Chrysler Corp.’s $8,000 average payout for 1994’s results, when adjusted for inflation, was worth $14,588 — nearly as much as the $14,670 that Stellantis is paying out now.
When GM paid out $50 to union members after earning near-record profits in 1989, workers in Flint burned their checks in protest, recalled Kristin Dziczek, policy adviser at the Federal Reserve Bank of Chicago’s Detroit branch.
A new, simpler formula adopted in the 2011 contract — after the taxpayer-funded restructurings of Chrysler and GM — has made the process less opaque. GM and Ford pay $1,000 for every billion earned in North America. Workers at the former Chrysler get a set amount — now $900 — for each percentage point of profit margin in North America.
Not that a simpler formula makes for more sharing.
“What has led to higher profit-sharing is higher profits, period,” Dziczek said in an interview last week on the “Daily Drive” podcast.
Indeed, since the Great Recession and bankruptcies, automakers have thrived: first with a long-growing economy, then with high per-vehicle profits during the pandemic. This was hardly a given four decades ago.
Many then — and some now — worry about workers’ livelihoods being tossed about by trade disputes and disasters and interest rate hikes and all of the unknowns the future holds.
Workers who had earned the second-tier wage, making less than $40,000 a year, could see about 20 percent of their income hanging in the balance. That’s a scenario many unionists would prefer to avoid.
Given how many business school graduates see the role of management as only to maximize profits for shareholders, it can make sense for unions to take the opposite side and see their role as taking as much of the revenue for workers as possible to leave less for management and ownership.

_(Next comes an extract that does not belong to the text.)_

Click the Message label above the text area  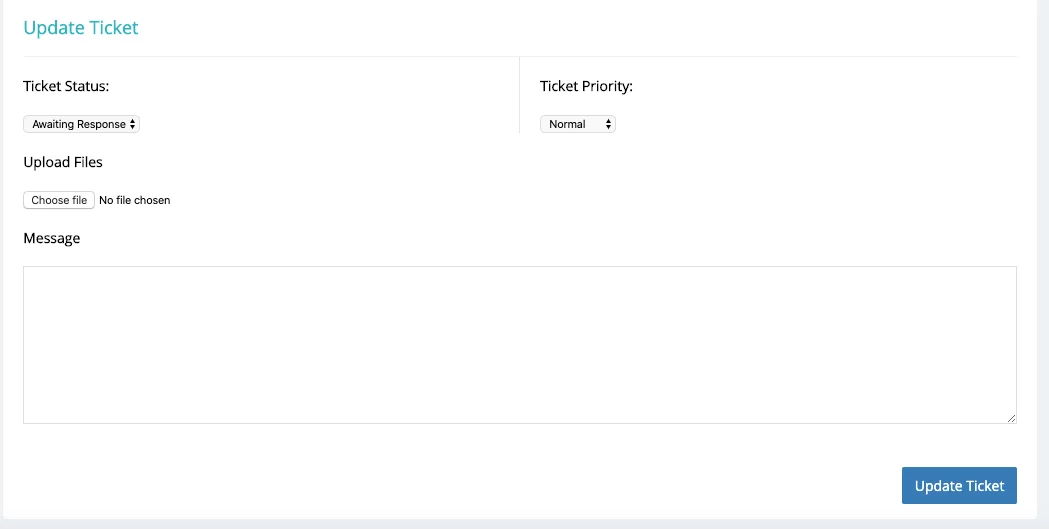coord(52,238)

Indeed, as in a court of law or a debate, having two distinct sides can be a system to work toward justice. Everything is an argument about where and how to draw lines.

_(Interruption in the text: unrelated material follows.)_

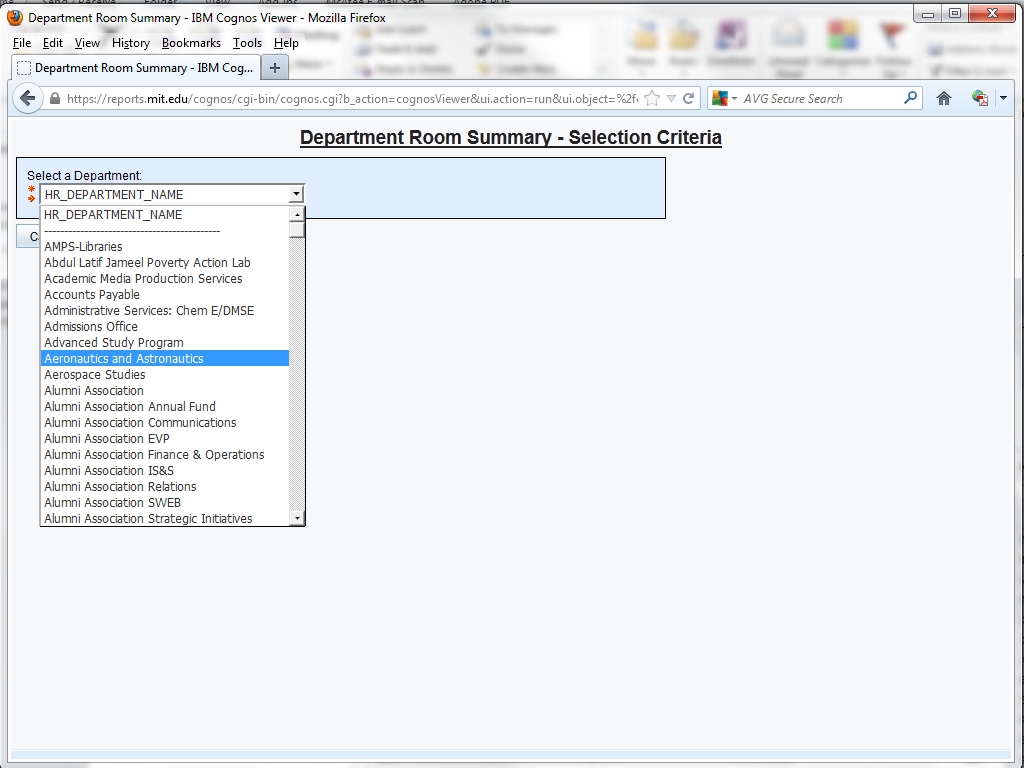Click the AVG search engine logo icon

But in a globally competitive industry, it can also make a lot of sense to work toward common goals. Yes, profitability and financial sustainability, but also worker health — avoiding COVID-19 as well as repetitive-stress injuries — and product quality for customer satisfaction and loyalty.
Using profit-sharing to align workers’ financial interests with those of management may not be a perfect system, but it can be a very good one — especially in good times.